*Given exercise A:* From the passage on casinos and professional gamblers, extract the part that opens with the words containing "It’s the ability" and closes with "make money consistently.".
*Given exercise B:* In the passage on casinos and professional gamblers, what do the best traders share with the casino and the professional gambler?

*Selected extract:*
·····
It’s the ability to believe in the unpredictability of the game at the micro level and simultaneously believe in the predictability of the game at the macro level that makes the casino and the professional gambler effective and successful at what they do. Their belief in the uniqueness of each hand prevents them from engaging in the pointless endeavor of trying to predict the outcome of each hand. They have learned and completely accepted the fact that they don’t need to know what’s going to happen next. More importantly, they don’t need to know in order to make money consistently.

Because they don’t have to know what’s going to happen next. They don’t place any special significance, emotional or otherwise, on each individual hand, spin of the wheel, or roll of the dice. In other words, they’re not encumbered by unrealistic expectations about what is going to happen, nor are their egos involved in a way that makes them have to be right. As a result, it’s easier to stay focused on keeping the odds in their favor and executing flawlessly, which in turn makes them less susceptible to making costly mistakes. They stay relaxed because they are committed and willing to let the probabilities (their edges) play themselves out, all the while knowing that if their edges are good enough and the sample sizes are big enough, they will come out net winners.

The best traders use the same thinking strategy as the casino and professional gambler. Not only does it work to their benefit, but the underlying dynamics supporting the need for such a strategy are exactly the same in trading as they are in gambling. A simple comparison between the two will demonstrate this quite clearly.
·····
*Given material:*
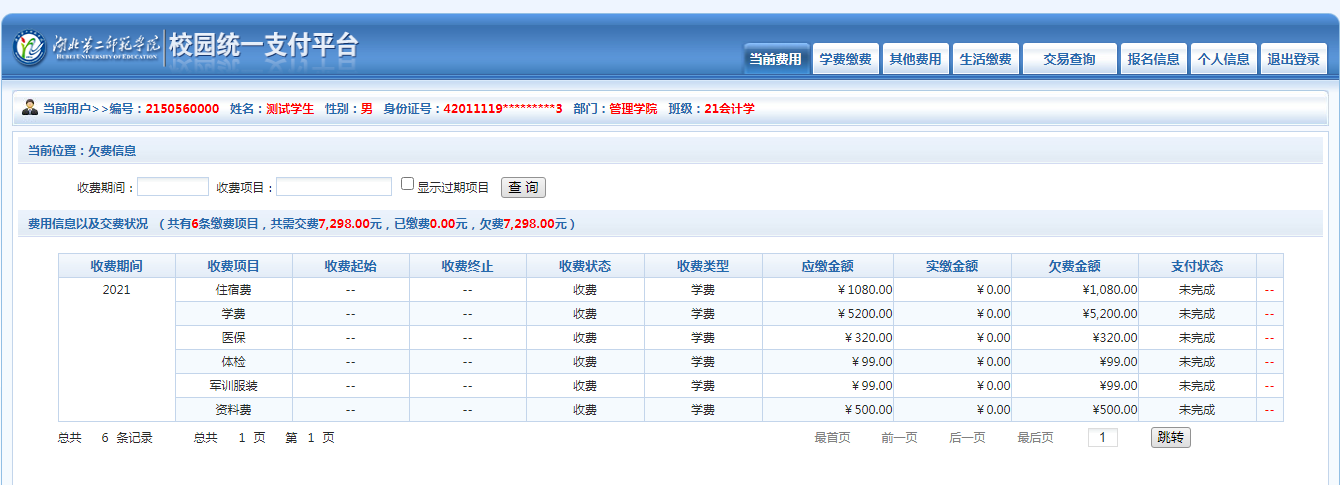Open the 其他费用 tab

pyautogui.click(x=915, y=59)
·····
*Final answer A:*
It’s the ability to believe in the unpredictability of the game at the micro level and simultaneously believe in the predictability of the game at the macro level that makes the casino and the professional gambler effective and successful at what they do. Their belief in the uniqueness of each hand prevents them from engaging in the pointless endeavor of trying to predict the outcome of each hand. They have learned and completely accepted the fact that they don’t need to know what’s going to happen next. More importantly, they don’t need to know in order to make money consistently.

*Final answer B:* They use the same thinking strategy.